His hair felt lighter after the cut.
He touched the shaped strands at his temple and felt, for a moment, something close to relief.
Then his phone buzzed again.
A notification.
Email.
From Clara’s address.
Ethan’s stomach dropped.
He stared at it.
He should not open it.
He knew that.
It could contain anything.
A confession.
A threat.
A lie.
A trap.
His finger hovered.
Then he did something he hadn’t done in days.
He opened the notebook and wrote.
Rule: I do not open messages alone.
He stared at the line.
He breathed.
He messaged Maya.
Clara emailed. I haven’t opened. Can you come over? Or I can forward to you unread.
Maya’s reply came quickly.
Forward it unopened. Don’t read.
Ethan swallowed.
He forwarded the email to Maya.
Then he deleted it from his inbox.
His hands trembled.
He sat still, breathing through the tremor.
He looked at his reflection in the dark window.
Hair shaped.
Face softened.
Neither here nor there.
And then, as if his body wanted to remind him that no amount of legal letterhead could change biology, a wave of dizziness swept through him.
It wasn’t dramatic.
It wasn’t enough to make him fall.
It was enough to make his stomach drop and his heart thud.
He pressed his hand to the bed.
Steady.
He waited for it to pass.
When it did, he sat back and swallowed hard.
Dr. Rani had said the endocrine system would take time.
His body was still under influence.
He was still living inside the tail of someone else’s decision.
Ethan exhaled slowly.
He lay down.
He stared at the ceiling.
The city hummed outside.
His chest throbbed faintly.
His mind replayed Dr. Rani’s words.
Your body needs stability.
He hated the word stability.
He also needed it.
His phone buzzed once more.
Maya.
Forwarded email received. It’s a threat. We’ll handle tomorrow. Sleep if you can. You did well today. Hair looks good btw.
Ethan stared at the last line.
Hair looks good.
He swallowed.
His eyes stung unexpectedly.
Not from fear.
From the strange, exhausted relief of being seen as a person, not a rumour.
He typed back:
Thanks.
Then, because he couldn’t stop himself, he added:
I feel like I’m disappearing.
The dots appeared.
Maya replied:
You’re not disappearing. You’re being dragged. We’ll pull you back. One step at a time.
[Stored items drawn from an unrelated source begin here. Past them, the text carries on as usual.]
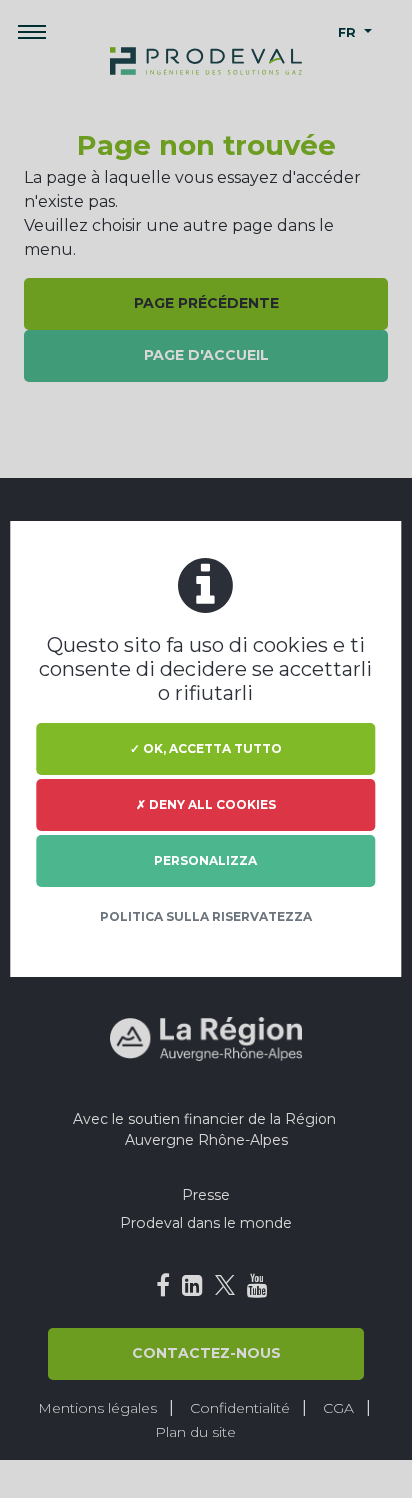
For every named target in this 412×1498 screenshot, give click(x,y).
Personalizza (205, 860)
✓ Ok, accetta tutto (206, 748)
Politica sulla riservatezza (206, 916)
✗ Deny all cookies (206, 804)
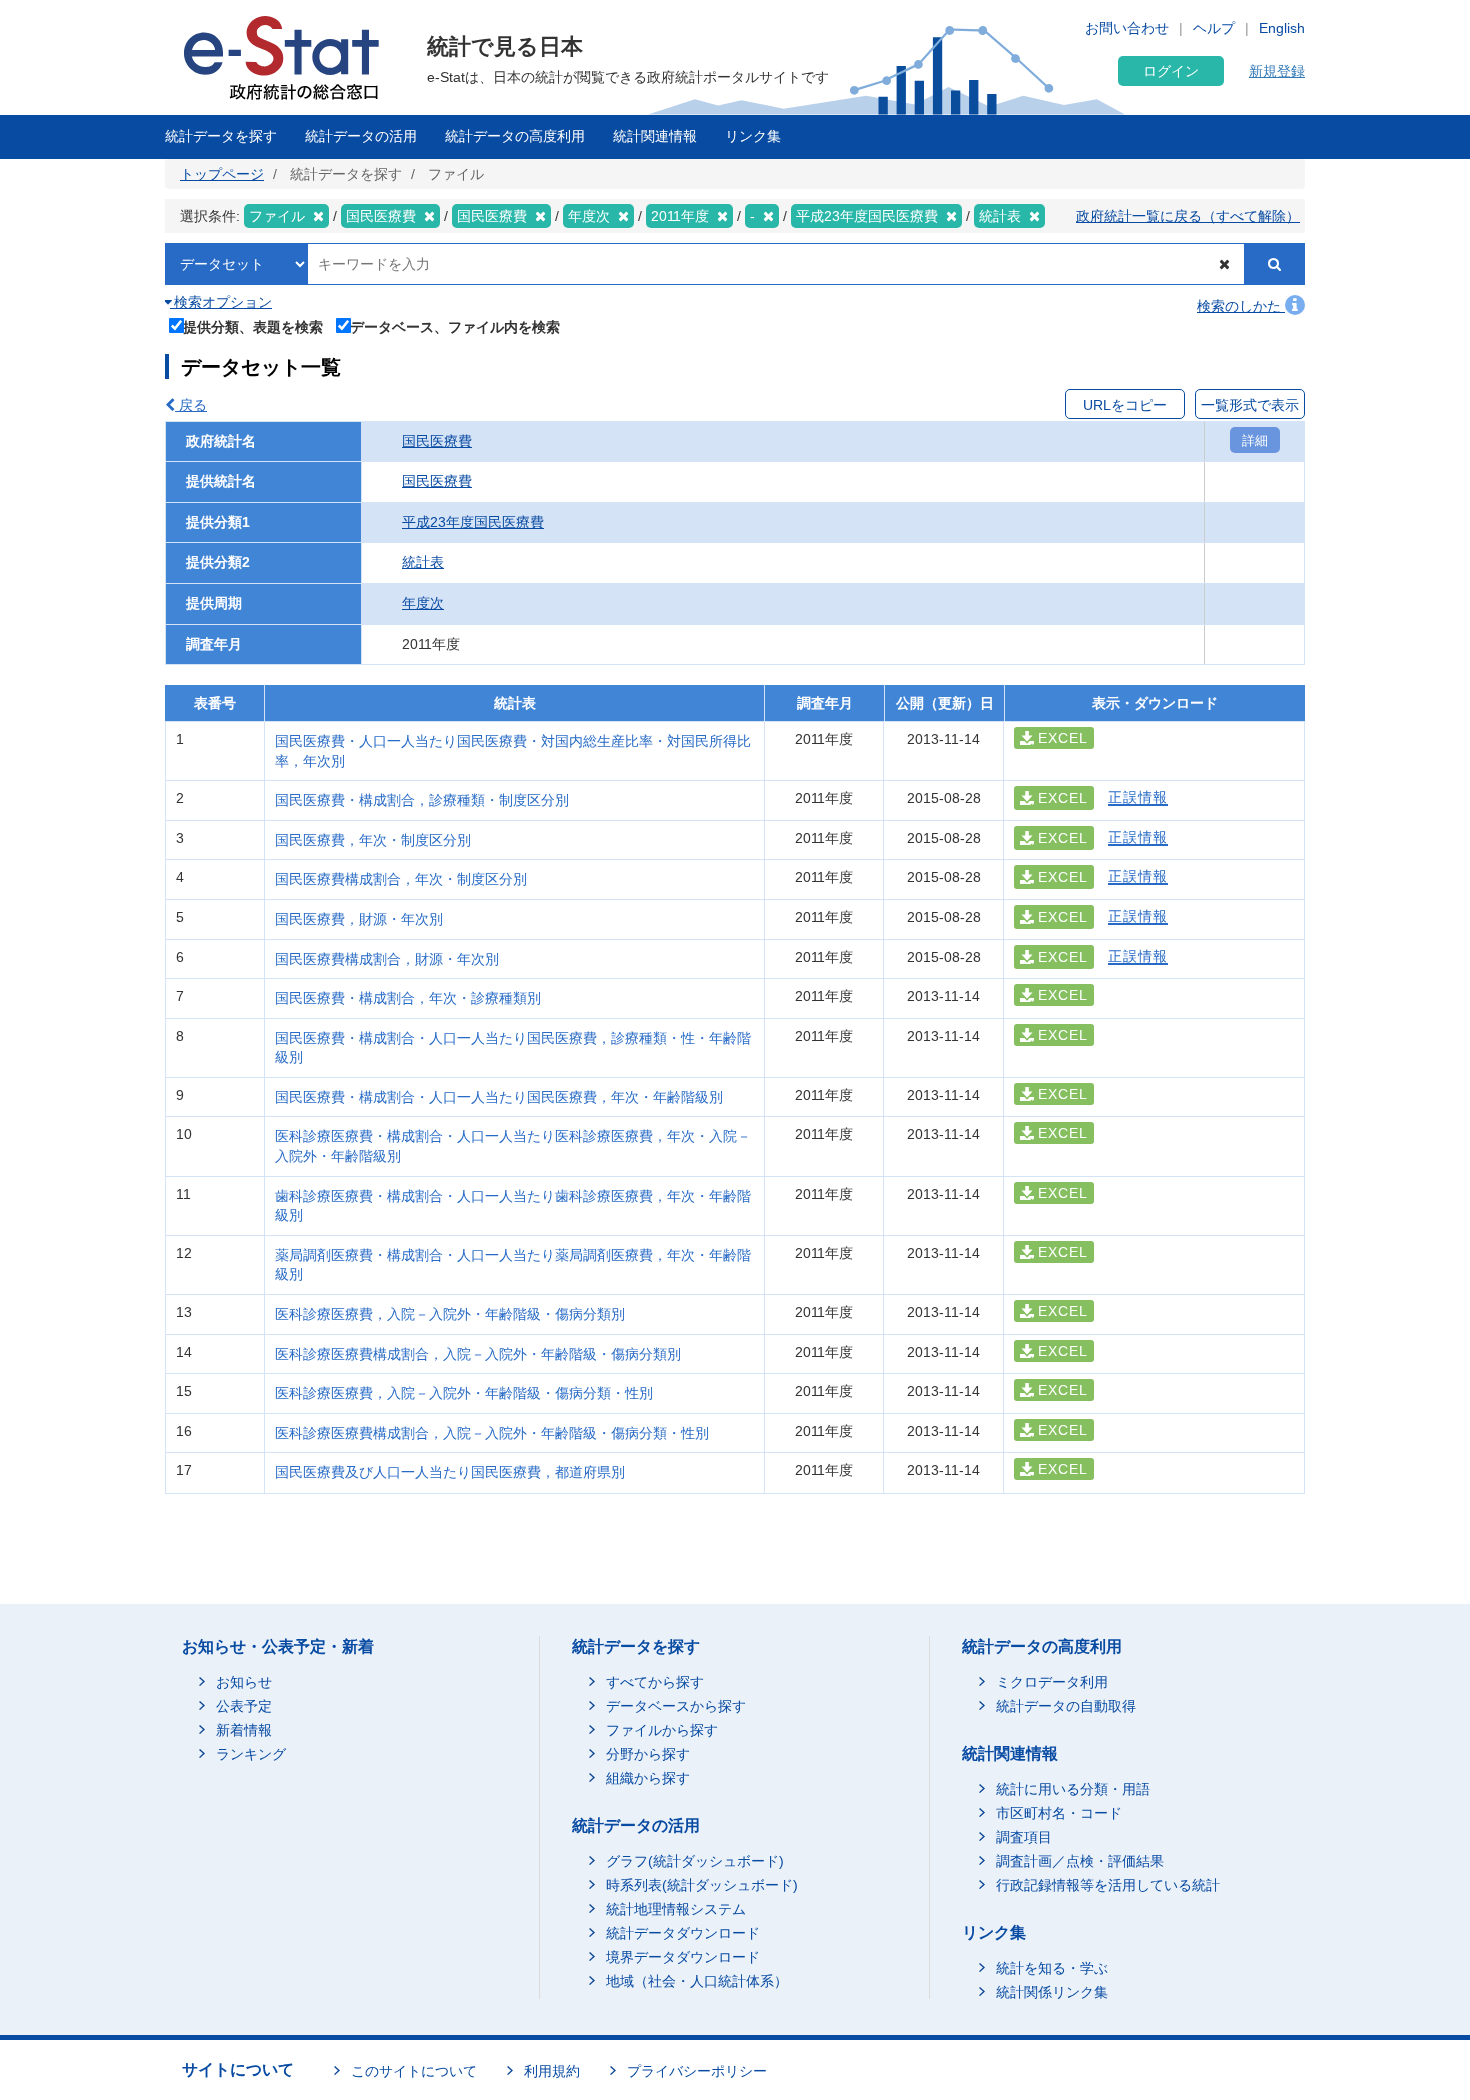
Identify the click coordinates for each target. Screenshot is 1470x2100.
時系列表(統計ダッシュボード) (702, 1885)
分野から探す (648, 1754)
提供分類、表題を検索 (253, 326)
Ethan stared at the message until the screen dimmed.
One step at a time.
He turned onto his side.
His hair lay against the pillow in a shape he had chosen.
His chest throbbed faintly.
His jaw remained smooth.
Neither here nor there.
Still his.
As sleep finally approached, Ethan’s last thought was not Clara.
Not the tin.
Not the letter.
It was Dr. Rani’s calm voice in his ear, and the way the word time had sounded like both mercy and punishment.
Time.
How much he had already lost.
How much more his body might demand.
And whether stability would eventually feel like healing–or like a new kind of surrender.